Excerpted data
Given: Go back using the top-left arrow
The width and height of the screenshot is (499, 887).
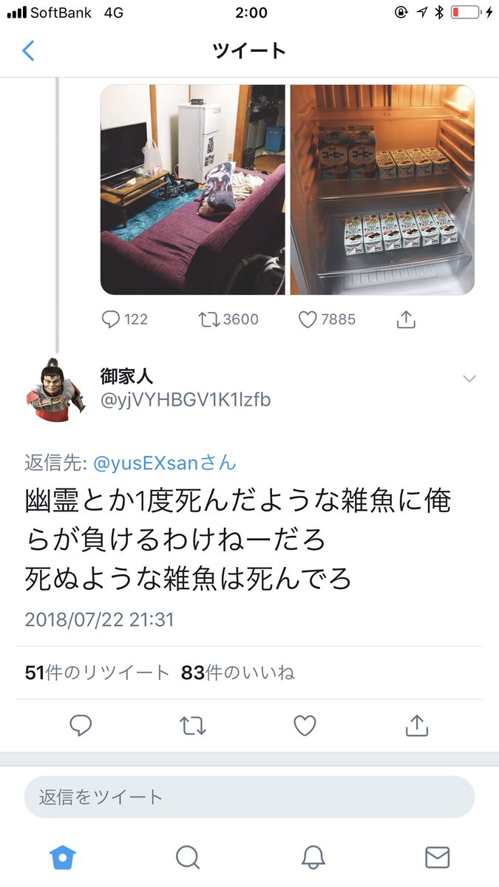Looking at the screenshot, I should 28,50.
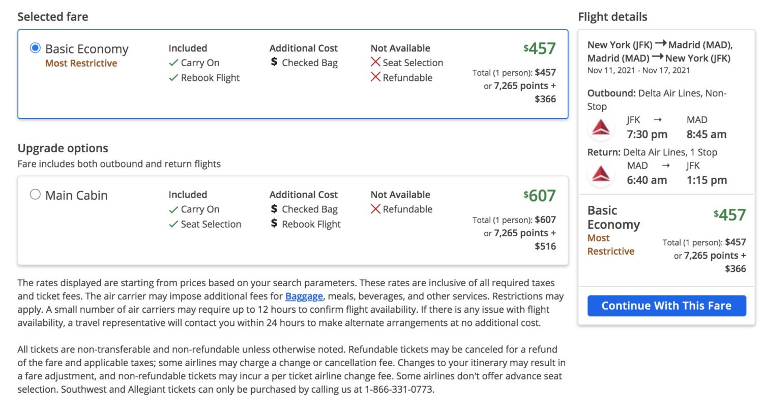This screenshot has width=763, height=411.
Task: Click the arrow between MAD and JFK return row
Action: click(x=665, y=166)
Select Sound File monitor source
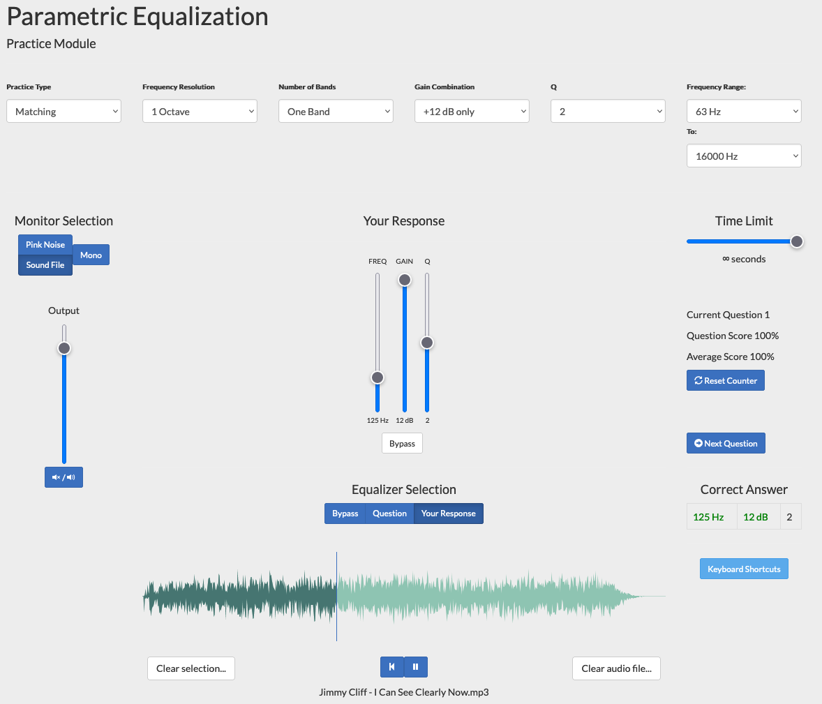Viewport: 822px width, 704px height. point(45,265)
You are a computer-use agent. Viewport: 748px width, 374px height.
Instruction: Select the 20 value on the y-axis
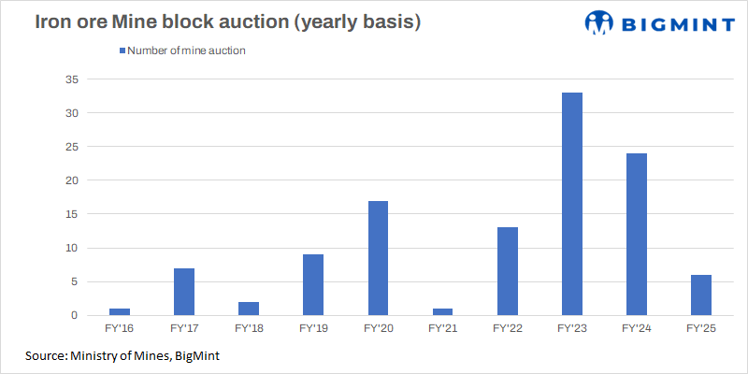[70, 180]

Task brief
Reproduce exactly, without any picture, the lines from the one bearing "The width and" to the last line of the records above.

Answer area
The width and height of the screenshot is (499, 887).
Looking at the screenshot, I should 28,50.
This screenshot has width=763, height=411.
Task: Click the arrow between MAD and JFK return row
Action: click(x=665, y=166)
Select Sound File monitor source
Viewport: 822px width, 704px height. point(45,265)
You are a computer-use agent. Viewport: 748px width, 374px height.
Instruction: Select the 20 value on the y-axis
[70, 180]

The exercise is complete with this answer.